RECORDS FOR PROCESSING ::

::::::

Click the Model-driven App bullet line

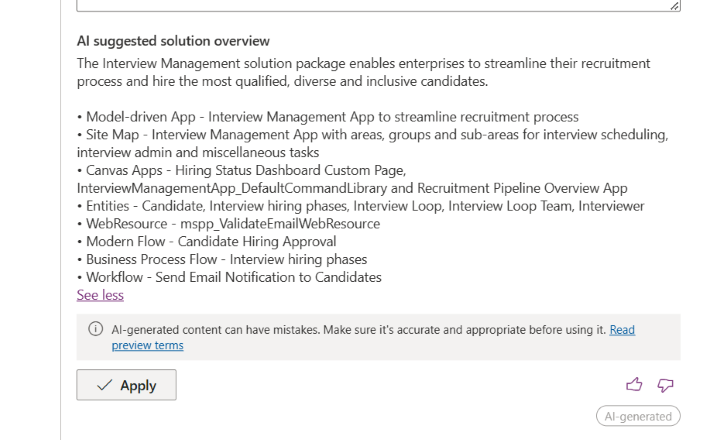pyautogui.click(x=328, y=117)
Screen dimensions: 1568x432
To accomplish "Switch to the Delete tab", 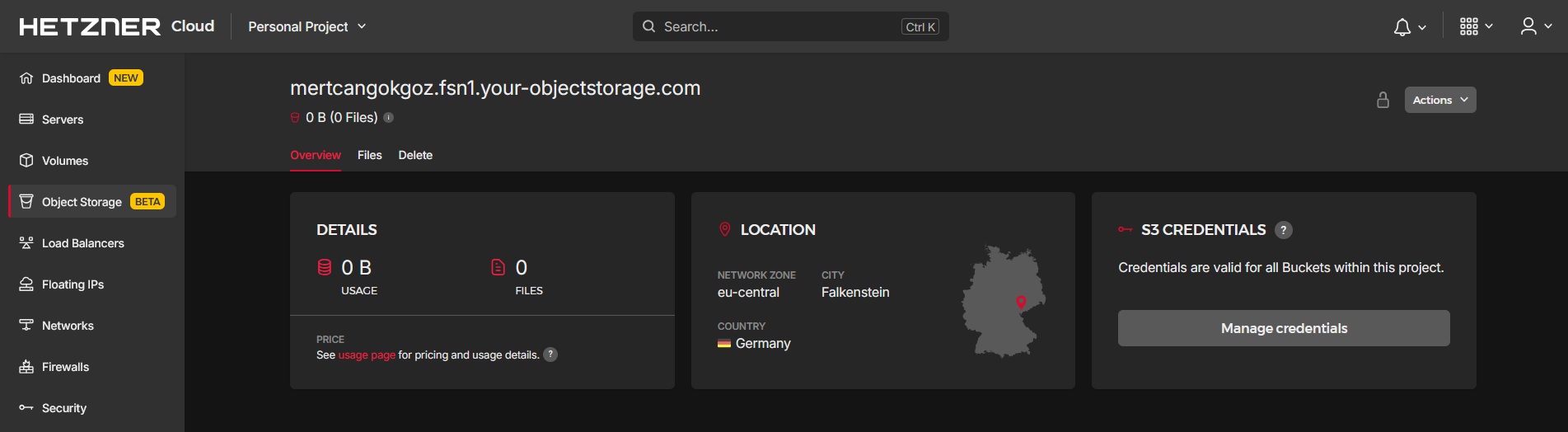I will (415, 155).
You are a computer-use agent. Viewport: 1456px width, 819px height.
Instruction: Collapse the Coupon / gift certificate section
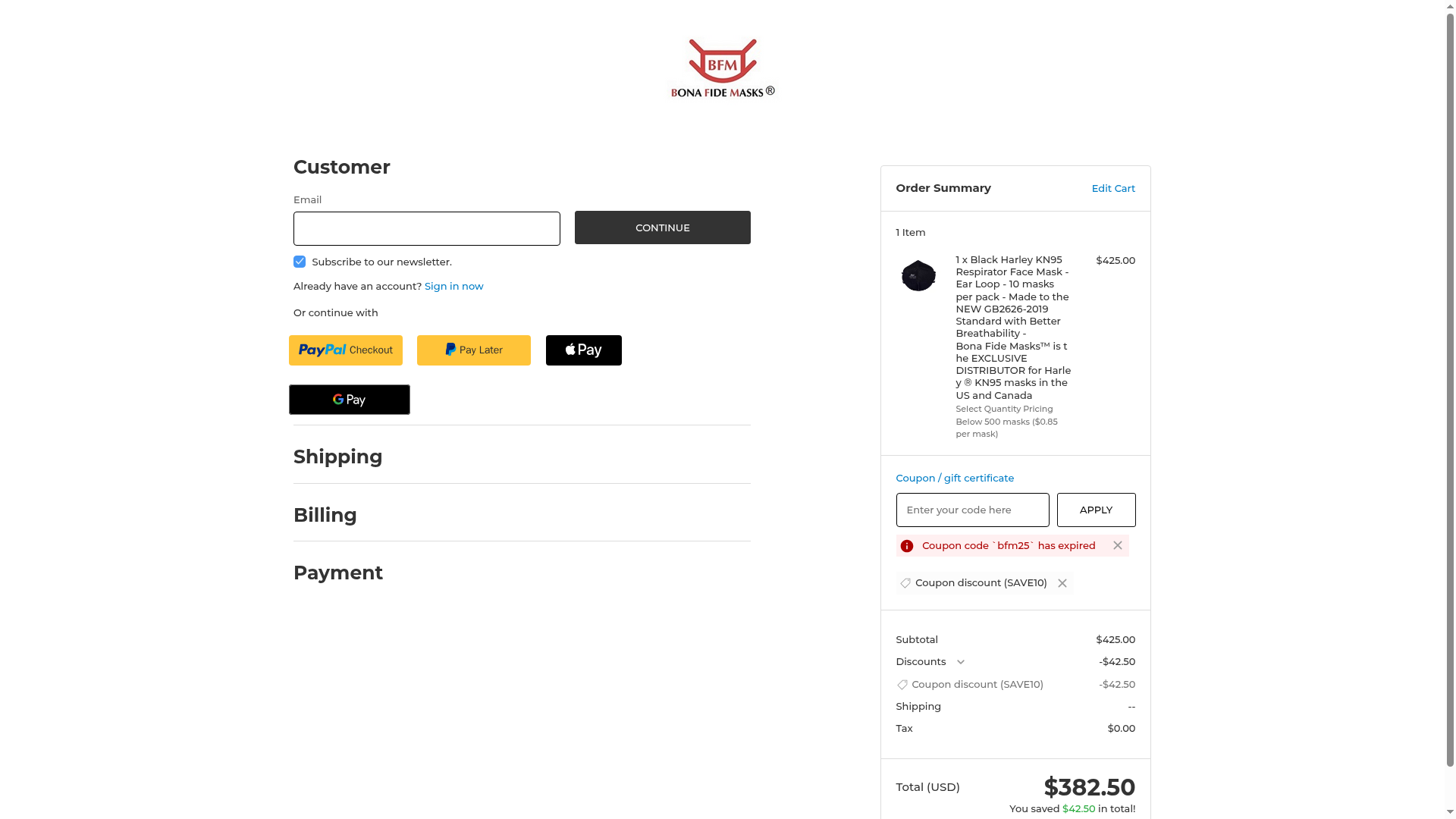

::::::

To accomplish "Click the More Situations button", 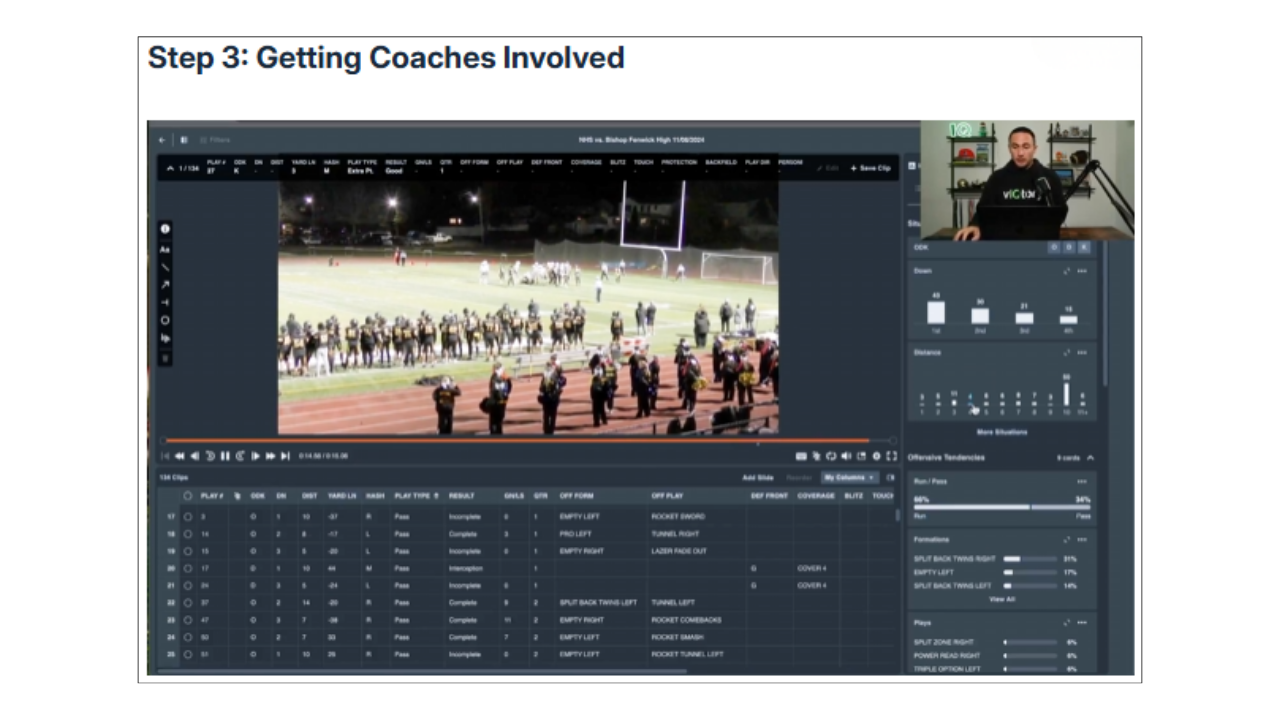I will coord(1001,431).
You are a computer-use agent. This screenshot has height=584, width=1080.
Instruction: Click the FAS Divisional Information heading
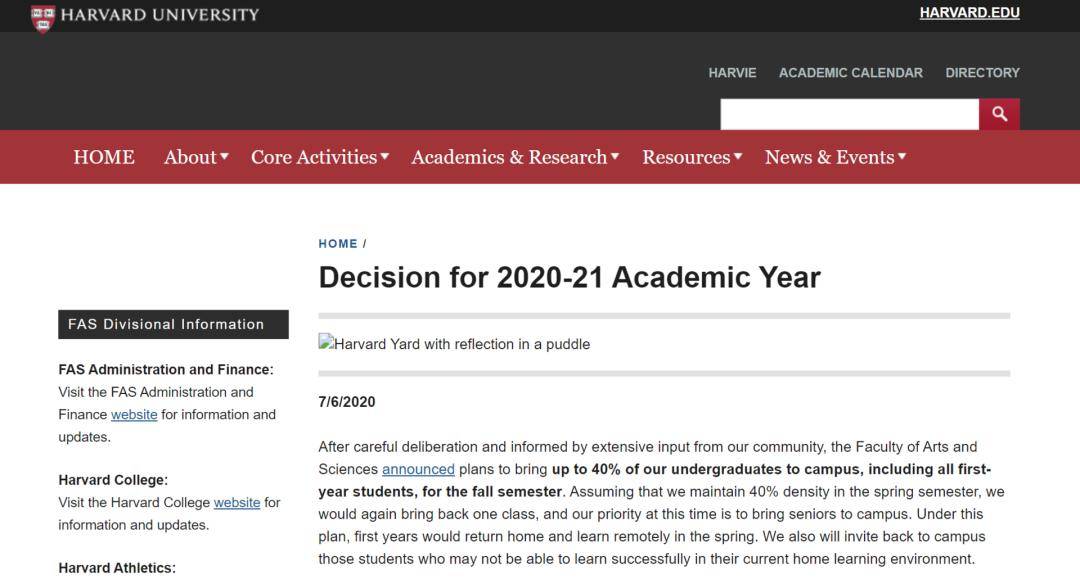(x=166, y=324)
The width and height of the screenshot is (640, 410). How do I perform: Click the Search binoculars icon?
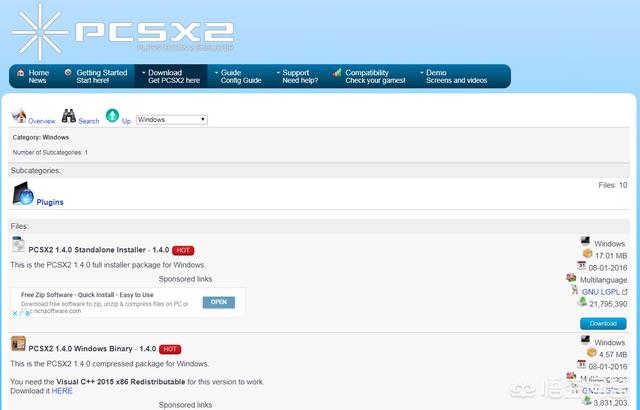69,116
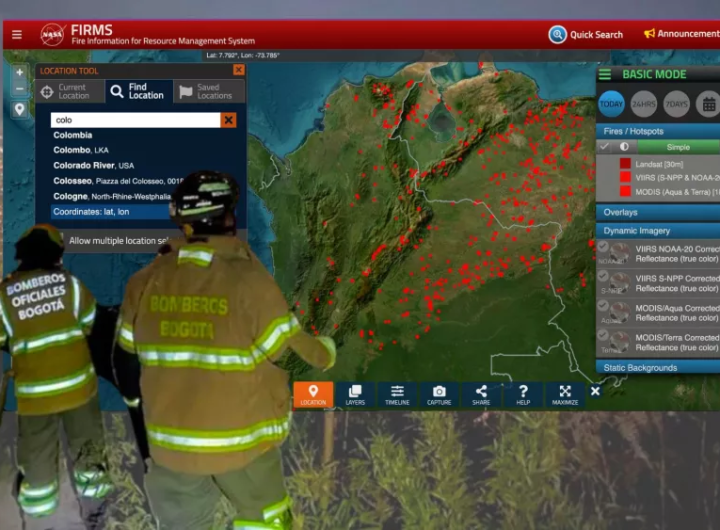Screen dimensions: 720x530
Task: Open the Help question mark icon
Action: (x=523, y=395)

::::::

PROBLEM REQUIREMENTS :: Scan the listing above and copy all lines containing the word "agent".

SOLUTION FOR THIS TASK ::
You are a computer-use agent. Viewport: 1456px width, 819px height.
You are a computer-use agent. This screenshot has height=584, width=1080.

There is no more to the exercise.